[Dataset excerpts]
::::

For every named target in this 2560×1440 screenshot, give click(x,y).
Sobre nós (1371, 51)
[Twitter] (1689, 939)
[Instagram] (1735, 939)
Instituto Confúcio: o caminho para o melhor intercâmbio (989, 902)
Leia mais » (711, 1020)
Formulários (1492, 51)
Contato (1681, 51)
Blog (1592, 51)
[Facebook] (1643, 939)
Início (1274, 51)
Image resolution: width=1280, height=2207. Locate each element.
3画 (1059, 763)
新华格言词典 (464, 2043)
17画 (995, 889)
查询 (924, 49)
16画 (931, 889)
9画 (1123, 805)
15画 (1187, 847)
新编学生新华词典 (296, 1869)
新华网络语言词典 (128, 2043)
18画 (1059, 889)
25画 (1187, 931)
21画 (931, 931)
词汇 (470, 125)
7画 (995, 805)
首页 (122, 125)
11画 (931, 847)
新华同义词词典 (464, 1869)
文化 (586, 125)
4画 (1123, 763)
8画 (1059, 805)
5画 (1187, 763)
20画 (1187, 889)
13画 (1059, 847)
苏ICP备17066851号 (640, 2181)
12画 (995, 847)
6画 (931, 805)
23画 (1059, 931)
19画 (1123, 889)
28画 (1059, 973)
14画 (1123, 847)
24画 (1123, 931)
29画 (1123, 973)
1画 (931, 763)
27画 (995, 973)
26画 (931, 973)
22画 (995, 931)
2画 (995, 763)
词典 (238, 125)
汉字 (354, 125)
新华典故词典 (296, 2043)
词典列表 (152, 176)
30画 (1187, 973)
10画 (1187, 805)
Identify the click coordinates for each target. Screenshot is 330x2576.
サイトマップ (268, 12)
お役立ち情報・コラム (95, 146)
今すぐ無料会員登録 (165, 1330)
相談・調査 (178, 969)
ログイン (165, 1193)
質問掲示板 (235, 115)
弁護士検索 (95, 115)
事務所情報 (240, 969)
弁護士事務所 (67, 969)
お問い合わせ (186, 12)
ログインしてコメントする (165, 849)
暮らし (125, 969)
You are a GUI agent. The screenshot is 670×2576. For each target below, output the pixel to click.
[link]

::::

Each line of the data must be set down again as it is.

### EXPECTED ANSWER
For every named target in this 2560×1440 screenshot, give click(x,y).
Sobre nós (1371, 51)
[Twitter] (1689, 939)
[Instagram] (1735, 939)
Instituto Confúcio: o caminho para o melhor intercâmbio (989, 902)
Leia mais » (711, 1020)
Formulários (1492, 51)
Contato (1681, 51)
Blog (1592, 51)
[Facebook] (1643, 939)
Início (1274, 51)
Image resolution: width=1280, height=2207. Locate each element.
3画 (1059, 763)
新华格言词典 (464, 2043)
17画 (995, 889)
查询 (924, 49)
16画 (931, 889)
9画 (1123, 805)
15画 (1187, 847)
新编学生新华词典 (296, 1869)
新华网络语言词典 (128, 2043)
18画 (1059, 889)
25画 (1187, 931)
21画 (931, 931)
词汇 (470, 125)
7画 (995, 805)
首页 (122, 125)
11画 (931, 847)
新华同义词词典 (464, 1869)
文化 (586, 125)
4画 (1123, 763)
8画 (1059, 805)
5画 (1187, 763)
20画 (1187, 889)
13画 (1059, 847)
苏ICP备17066851号 (640, 2181)
12画 (995, 847)
6画 (931, 805)
23画 (1059, 931)
19画 (1123, 889)
28画 (1059, 973)
14画 (1123, 847)
24画 (1123, 931)
29画 (1123, 973)
1画 (931, 763)
27画 (995, 973)
26画 (931, 973)
22画 (995, 931)
2画 (995, 763)
词典 (238, 125)
汉字 (354, 125)
新华典故词典 (296, 2043)
词典列表 (152, 176)
30画 (1187, 973)
10画 (1187, 805)
Identify the click coordinates for each target. Screenshot is 330x2576.
サイトマップ (268, 12)
お役立ち情報・コラム (95, 146)
今すぐ無料会員登録 (165, 1330)
相談・調査 (178, 969)
ログイン (165, 1193)
質問掲示板 (235, 115)
弁護士検索 (95, 115)
事務所情報 (240, 969)
弁護士事務所 (67, 969)
お問い合わせ (186, 12)
ログインしてコメントする (165, 849)
暮らし (125, 969)
You are a GUI agent. The screenshot is 670×2576. For each target below, output the pixel to click.
[link]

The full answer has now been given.